WDSMPI, which took on the Disney brand this year after giving up the long-standing Buena Vista International label, had no trouble keeping its place in the $1 billion parade. Credit goes mainly to "At World's End," the third outing of the spectacular "Pirates of the Caribbean" series, which stands as the top-grossing film of this year in the overseas market and has emerged as the fourth-most popular film ever released in the international market. "Pirates 3's" $649.3 million has bested "Pirates 2's" $642.2 million.

The Disney/Pixar "Ratatouille" has generated $190.4 million as part of a traditional Disney release pattern for big-budget animated films, which concentrates mainly on Latin America and Asia during the summer months. With some 50% of the market still to go, Disney says the film is on target to top $300 million as it opens this week (Sept. 6) in Australia, with Germany, the U.K., Italy and Scandinavia joining in October.

Other contributors to Disney's January-through-August international boxoffice gross were "Wild Hogs" ($84.9 million) and "Deja Vu" ($67 million of its total foreign gross of $117 million).

Sony International was the first studio to cross $1 billion, hitting the mark July 9 after starting 2007's tentpole barrage in early May with "Spider-Man 3," which set a record for the biggest international opening weekend ever ($231 million of the $553.7 million international cume). It became SPRI's biggest film of all time, topping "The Da Vinci Code" ($539.7 million). SPRI also picked up $121 million for "Pursuit of Happyness," $104.4 million for "Ghost Rider" and $87.1 million for "Casino Royale," which reached $426.8 million with the addition of its 2006 gross.

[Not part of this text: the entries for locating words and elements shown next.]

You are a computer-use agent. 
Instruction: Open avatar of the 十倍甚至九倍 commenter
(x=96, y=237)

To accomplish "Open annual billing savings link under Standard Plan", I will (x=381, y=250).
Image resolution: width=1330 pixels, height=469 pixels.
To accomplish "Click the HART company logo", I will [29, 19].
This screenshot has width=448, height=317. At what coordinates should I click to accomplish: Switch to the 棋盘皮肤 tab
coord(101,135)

In a period when most of the tentpoles hit pay dirt, only UPI's "Evan Almighty" failed to please global moviegoers. But as the summer season came to a close, Universal's second biggie, the Matt Damon starrer "The Borne Ultimatum," took off as the leading international film of late August. "It's the way things have fallen," said Duncan Clark, UPI's executive vp international distribution. "We have a much stronger release schedule in the second half."

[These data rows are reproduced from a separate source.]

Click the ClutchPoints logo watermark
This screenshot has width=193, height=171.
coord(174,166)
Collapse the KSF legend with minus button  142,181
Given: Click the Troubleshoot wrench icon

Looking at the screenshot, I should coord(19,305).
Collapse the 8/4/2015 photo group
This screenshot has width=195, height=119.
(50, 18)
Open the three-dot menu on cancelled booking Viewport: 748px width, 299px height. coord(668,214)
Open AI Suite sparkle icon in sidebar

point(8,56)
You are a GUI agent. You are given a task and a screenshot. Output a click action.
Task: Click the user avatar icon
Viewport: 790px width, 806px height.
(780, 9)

"Bourne," which has reached $77.4 million, has 26 dates left between September and December, and ready to expand are "Knocked Up" (with 33 markets to play through December) and "I Now Pronounce You Chuck and Larry" (with 42). Two unexpected British-made films, "Mr. Bean's Holiday" ($181.3 million) and "Hot Fuzz" ($55.3 million), lifted UPI spirits earlier this year. And "Evan Almighty," now at $47.7 million, has 10 markets to go, including Italy, Spain and Australia.

New Line International, still awaiting a new franchise in the mold of "The Lord of the Rings," pulled in $185.4 million this year, highlighted by late summer starters "Rush Hour 3" ($50 million) and "Hairspray" ($31.9 million). Both have international dates scheduled through October. Other top New Line overseas scorers include "Number 23" ($39.8 million) and "Fracture" ($41.5 million). New Line films are released overseas by territorial distributors, with sister company Warner Bros. Pictures International handling Germany, Austria, Eastern Europe and parts of Asia.